Action Plan for Oakville
Where We Live vs. Where We Belong
Being connected and welcomed into our neighbourhoods and the larger community engenders a feeling of belonging and a sense of pride and identity. It is the difference between Oakville being a thriving home and community versus simply a bedroom town. It is the difference between enjoying the very human psychological benefits of feeling connected versus the mental stress of social isolation.
Fostering Belonging Through Community Engagement
Being engaged with your community is one of the strongest determinants of a sense of belonging. Control and decision-making has been systematically centralized away from residents and community groups, to bureaucrats and the Mayor. This is the wrong approach. Oakville is home to one of the greatest populations in Canada. We have incredibly well-educated, talented, motivated and capable people who want to contribute to our town. That’s why as Mayor I will encourage councilors to facilitate Neighbourhood Associations and create them where they do not already exist, to engage residents and give citizens greater say in their community.
Citizen Advisors = Greater Engagement at Community & Cultural Centres
The YMCA of Oakville is a model of excellence. The YMCA has a board that is broadly representative of the community and as a result provides outstanding services that people want, along with a deep sense of community engagement that extends well beyond the footprint of its Rebecca Street building. Far beyond its programs, the YMCA is a meeting place where community organizations explore related interests as a springboard to future collaborations. Developing a strong connection and engagement with the communities it serves is foundational to the Oakville YMCA’s success and the high participation rates of its programs. I believe our community centres could also benefit from advisory boards. Neighbourhood facilities should reflect the interests of the neighborhoods they serve. Oakville communities have rapidly changing demographics, and the programming at our facilities doesn’t always reflect these changing needs and interests. As Mayor, I will ask Council to find an appropriate governance structure for advisory boards at our community and cultural centres to ensure greater relevance in programming and use by all community members.
- Oakville Performing Arts Council
- Tapping into Oakville’s Tech Experts
- Enabling BIAs to Bring People Back
- Age Friendly Seniors Council
North Oakville Needs a YMCA Now
There is a real need for recreational and community engagement facilities in North Oakville. With thousands more families calling North Oakville home every year there is an ever-increasing pressure to serve the increased population. The cost to build community centres is high, and the Town is unwilling to look at solutions until after 2026. I know Oakville can do better. The Mayor has had a proposed partnership to build a new YMCA in North Oakville on his desk for six years. The Town loses more than $1 million on each of its recreation facilities every year. The YMCA was proposing to eliminate ALL of the Town’s operating risk in North Oakville for a 40-year period, plus pay 15% of all capital costs. With the huge influx of new residents in the North, it’s hard to understand the Mayor’s priorities. As mayor, I will ask Council to fast-track the YMCA partnership proposal for North Oakville.
Meaningful Work for Autism and Special Needs
I am passionate about creating an inclusive environment for everyone, regardless of their ability. I have worked closely with Community Living Oakville to offer meaningful work in my business. As Mayor, I will work with Council and the Town to help identify opportunities for those with different abilities to participate in meaningful employment.

────────────────────────────────────────

## GIVEN INSTRUCTION
Answer these from the Oakville action plan above.
1. On what street is the YMCA of Oakville's building located?
2. For how many years has the proposed partnership for a new YMCA in North Oakville been on the Mayor's desk?
3. Which organization has the writer worked closely with to offer meaningful work in the writer's business?

## RECORD EXCERPTS
────────────────────────────────────────

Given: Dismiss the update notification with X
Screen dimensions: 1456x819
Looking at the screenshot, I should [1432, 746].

────────────────────────────────────────

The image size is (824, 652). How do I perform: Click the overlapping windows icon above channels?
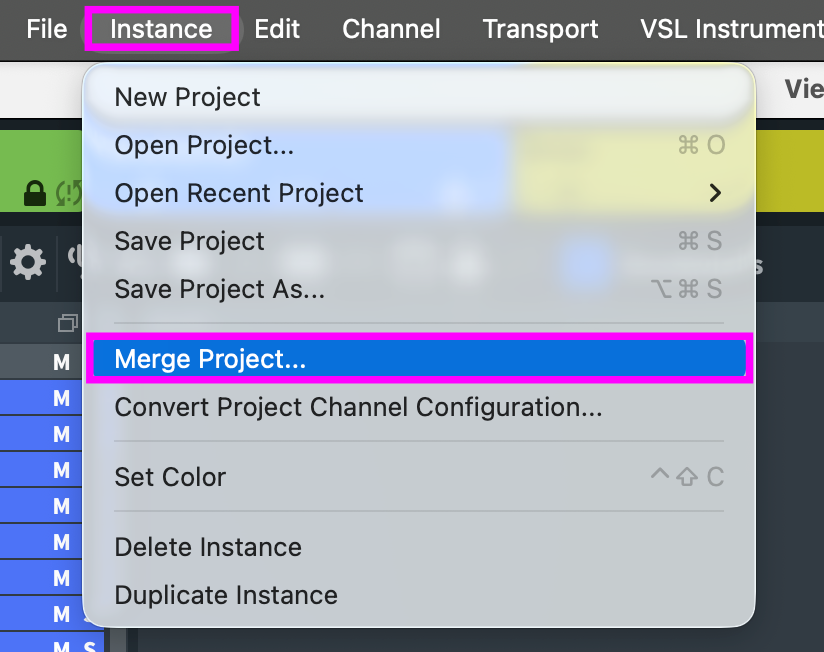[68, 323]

────────────────────────────────────────

## REPLY
1. Rebecca Street
2. Six years
3. Community Living Oakville